Resenha de "O Doador de Memórias" (Lois Lowry)

"Sociedade maravilhosa"



Sinopse: Ganhadora de vários prêmios, Lois Lowry contrói um mundo aparentemente ideal onde não existe dor, desigualdade, guerra nem qualquer tipo de conflito. Por outro lado, também não existe amor, desejo ou alegria genuína.Os habitantes da pequena comunidade, satisfeitos com suas vidas ordenadas, pacatas e estáveis, conhecem apenas o agora - o passado e todas as lembranças do antigo mundo foram apagados de suas mentes. Uma única pessoa é encarregada de ser o guardião dessas memórias, com o objetivo de proteger o povo do sofrimento e, ao mesmo tempo, ter a sabedoria necessária para orientar os dirigentes da sociedade em momentos difíceis. Aos 12 anos, idade em que toda criança é designada à profissão que irá seguir, Jonas recebe a honra de se tornar o próximo guardião. Ele é avisado de que precisará passar por um treinamento difícil, que exigirá coragem, disciplina e muita força, mas não faz idéia de que seu mundo nunca mais será o mesmo. Orientado pelo velho Doador, Jonas descobre pouco a pouco o universo extraordinário que lhe fora roubado. Como uma névoa que vai se dissipando, a terrível realidade por trás daquela utopia começa a se revelar.Premiado com a Medalha John Newbery por sua significativa contribuição à literatura juvenil, este livro tem a rara virtude de contar uma história cheia de suspense, envolver os leitores no drama de seu personagem central e provocar profundas reflexões em pessoas de todas as idades.

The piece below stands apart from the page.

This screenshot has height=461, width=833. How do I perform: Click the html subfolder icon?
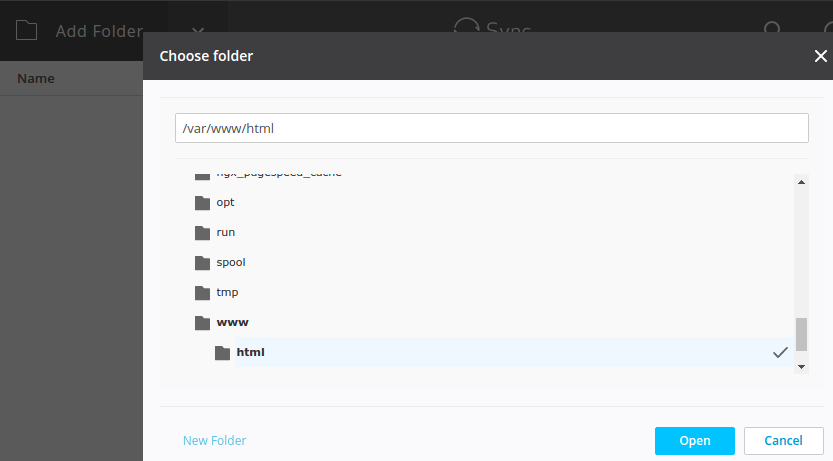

Essa resenha era para ter saído tem mais de dez dias, mas estou naquele período do ano que todo blogueiro passa por uma bexiga de bloqueio mental onde nada sai de dentro da cachola. E para completar minha vida, estou com a porcaria da mão esquerda em uma tipoia, portanto escrevendo com uma única mão, o que não ajuda a ganhar velocidade no desenvolver da escrita. Mas enfim estou aqui, e com a resenha desse livro delicioso. 

A blogosfera estava numa completa maluquice por conta do lançamento do filme, o qual eu já vi e que postarei um comentário sobre ele no final da postagem. Vários cartazes e os trailers para lá de maravilhosos deixaram os movieholic e os bookaholic loucos da vida para saber mais sobre o Doador de Memórias. E eu, como uma amante ensandecida de distopias, não perdi a chance de solicitar o livro e vim contar para vocês o que achei dele. 

Nosso protagonista é o Jonas. Um menino que vive numa sociedade altamente cheia de regras. Ele está passando para a adolescência, e nessa idade toda criança recebe o que será sua função no futuro. Todos estão temerosos e ansiosos, mas Jonas é sempre confiante, e espera que tenha uma função que combine com ele, apesar de não ter ideia do que poderia ser isso, como muitos dos seus amigos tem. Ele é um pouco de tudo, e sente que não pertence a nada. Sente-se um pouco diferente, e isso nós vamos entender apenas quando chega o dia da cerimônia e Jonas não é selecionado para nenhuma das funções da sociedade. Ele é escolhido para ser o próximo recebedor de memórias, um cargo único e que quase ninguém entende o que faz. 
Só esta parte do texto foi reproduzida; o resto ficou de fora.